It certainly didn’t matter as Jarman’s output, during his 20-year career, pisses from a great height on Hudson’s work. What Jarman would have made of this year’s London Olympics, with its recurring reference to Chariots of Fire, would certainly have been interesting. Yet, Jarman was never fooled by his position as an outsider, he was well aware that there ‘is a complicity between the avant-garde and the establishment, it’s symbiotic, they need each other,’ as he explained to Peter Culshaw in the NME, April, 1986.

‘..all avant-garde gestures have been appropriated by just those people they sought to undermine. Dada was conceived as a full-scale assault and now Dada sells for millions. But what people never point out about me is that I’m probably the most conservative film-maker in the country. I’m not talking about Thatcherite-radical conservatives, who are anti-traditional and destructive, and who see progress as heaven, I mean more like the conservatism of groups like the Green Party.’

The artist Caravaggio fascinated Jarman, because ‘he was the most inspired religious painter of the Middle Ages and was also a murderer.’

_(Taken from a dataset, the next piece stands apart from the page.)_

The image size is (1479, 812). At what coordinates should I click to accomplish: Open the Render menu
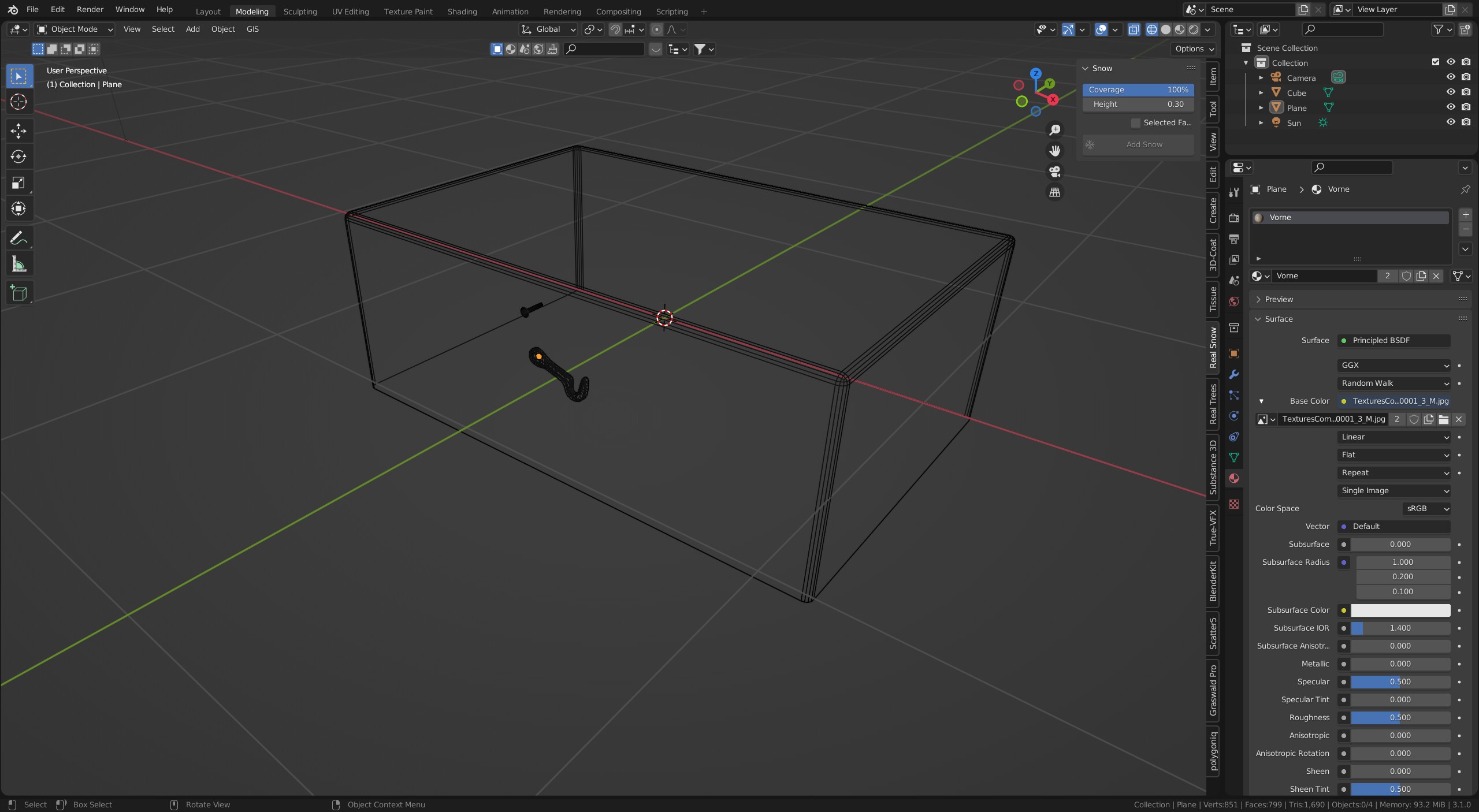point(90,10)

‘Imagine if Shakespeare had been a murderer - it would completely alter the way we see his plays. [Caravaggio] was particularly taken to heart by the Romans because he painted real people. The girl next door was Mary Magdalen. Or in Death of a Virgin he painted a well-known prostitute as a virgin. It was the equivalent of Christine Keeler being put up over the high altar at Westminster Abbey.’

Jarman felt a tremendous parallel between Caravaggio and his own life, and he believed that ‘the cinema of the product precludes individual voices…’

‘...and I think unless one can put one’s own voice into a film, then there’s an element of dishonesty in it.’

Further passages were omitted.